Decisione non condivisa dai giudici d’appello che sottolineano, in primis, come la detenzione in carcere non implica l’esclusione dall’associazione mafiosa. Nel caso di Michele Fiorillo, poi, «non è in concreto emerso un momento di cesura rispetto all’adesione al sodalizio». Il collegio ripercorre le dichiarazioni di Raffaele Moscato, Andrea Mantella e Bartolomeo Arena, sottolineando come emerga «una condotta associativa dell’imputato riscontrabile senza soluzione di continuità quantomeno fino all’anno 2019» e quindi ben oltre il 2011 dove si concludono i fatti contestati nel processo Crimine. Viene poi citato il caso dell’estorsione nei confronti del circo avvenuta a Vibo, che proverebbe i «rapporti di cointeressenza tra il Fiorillo ed i vertici delle consorterie» vibonesi. Un episodio per cui “Zarrillo” è stato assolto in appello in Rinascita Scott, ma che, secondo i giudici d’appello di Rimpiazzo, sarebbe di «estrema rilevanza a prescindere dalla natura illecita».

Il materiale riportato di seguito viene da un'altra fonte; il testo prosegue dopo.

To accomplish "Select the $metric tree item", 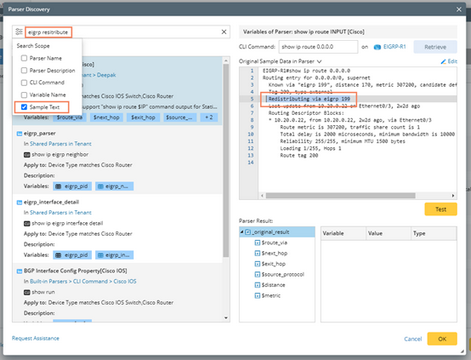I will 271,296.
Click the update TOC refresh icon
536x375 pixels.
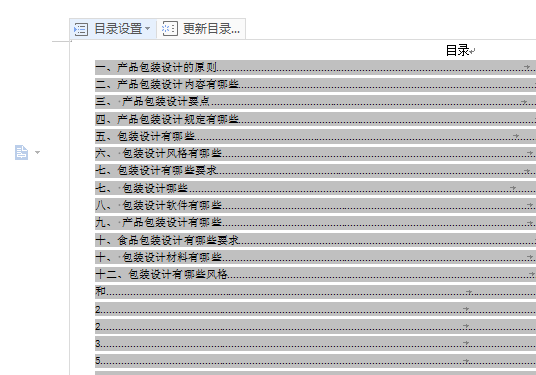170,29
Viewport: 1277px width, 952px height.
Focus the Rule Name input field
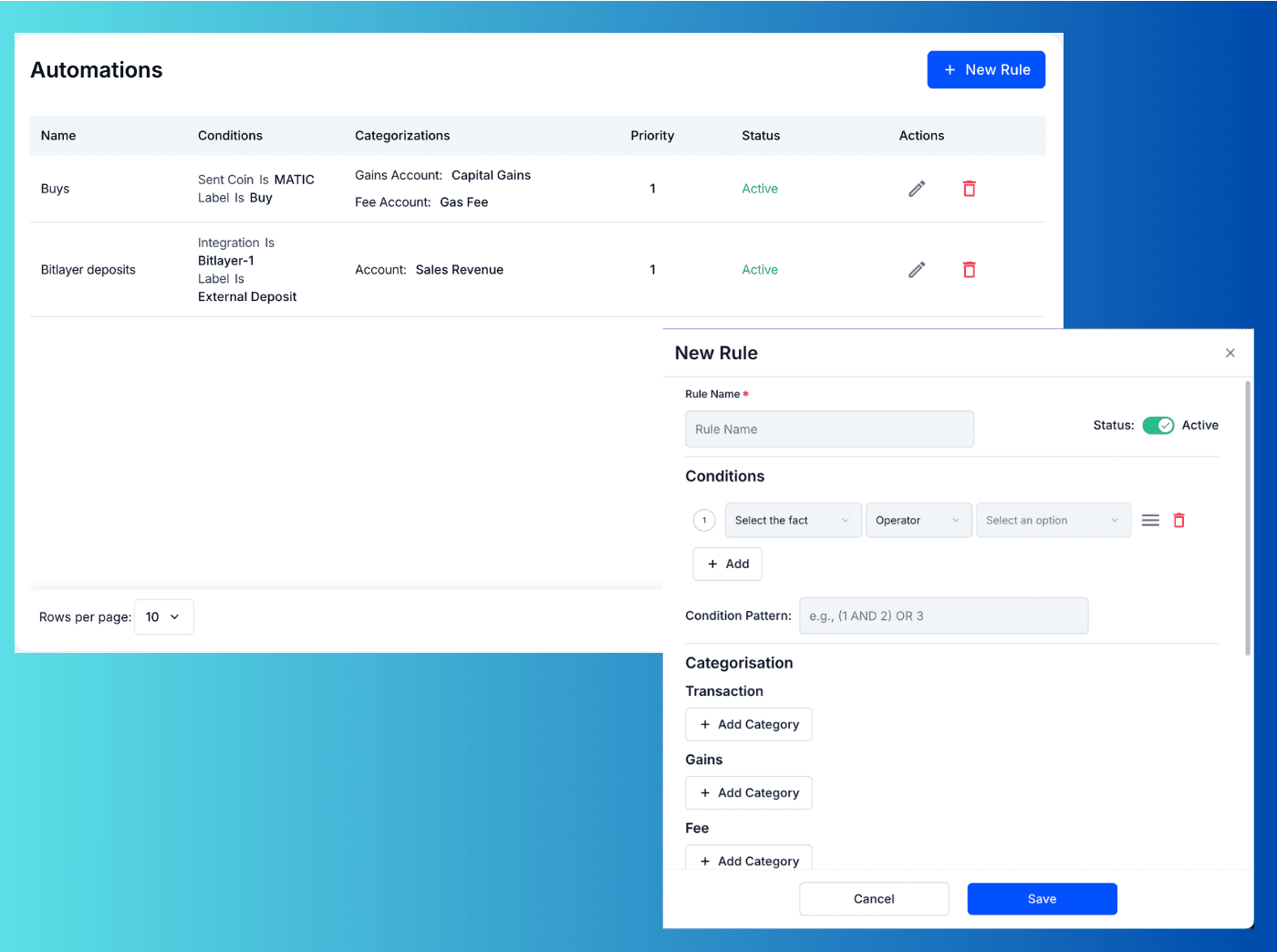click(x=829, y=429)
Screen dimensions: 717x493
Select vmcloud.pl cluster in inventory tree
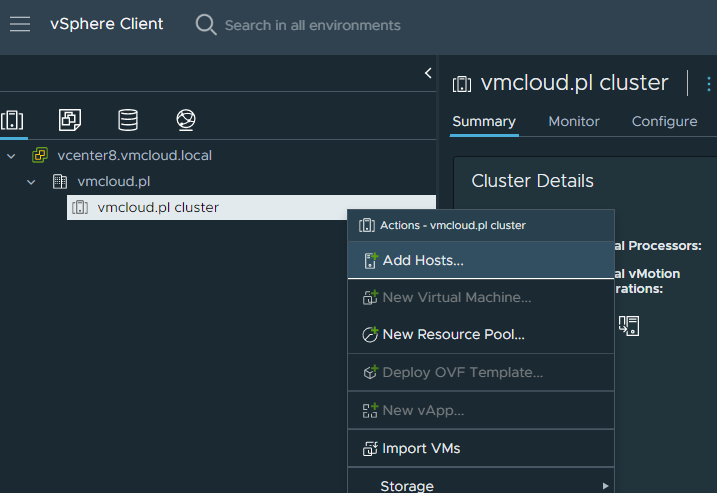tap(158, 208)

Il gesto di «tagliare la gola» e le lettere: gli episodi alla base della condanna

Alle dichiarazioni dei collaboratori di giustizia, si aggiungono quattro episodi avvenuti durante la detenzione che dimostrerebbero, secondo i giudici, l’intraneità di Fiorillo alla cosca. Il primo è un episodio risalente al 2011, quando in un tribunale di Locri si “incrociano” Michele e Rosario Fiorillo, con il primo che, secondo le dichiarazioni di Moscato, avrebbe rivolto al secondo «un gesto, quello di tagliare la gola, dando indicazioni rispetto alla faida in atto». Il secondo episodio risale a poco tempo dopo, quando con un permesso dovuto al decesso del padre Michele Fiorillo si reca a casa della madre a San Gregorio. Un incontro a cui avrebbe partecipato lo stesso Raffaele Moscato fingendosi un parente, approfittando dei controlli “vaghi” della Polizia penitenziaria che avrebbero permesso l’accesso indiscriminato alla casa di Fiorillo. In quell’occasione, racconta il collaboratore, avrebbero parlato anche della guerra contro il clan Patania con Fiorillo che avrebbe affermato «che una volta uscito dal carcere l’avrebbe fatta pagare a tutti quanti». Il terzo episodio riguarda una presunta missiva inviata da Rosario Battaglia (condannato a 28 anni nel rito ordinario) a Fiorillo tramite un terzo detenuto, nella quale ci sarebbe stato scritto che «fuori li avevano traditi». Zarrillo avrebbe poi risposto che «non avevano bisogno» di affiliazioni o accordi in quanto «loro erano più forti a livello di gruppo di fuoco». Racconti che per i giudici d’appello «hanno trovato riscontro», convincendoli a ribaltare l’assoluzione e condannando a 12 anni Michele Fiorillo. (Ma.Ru.)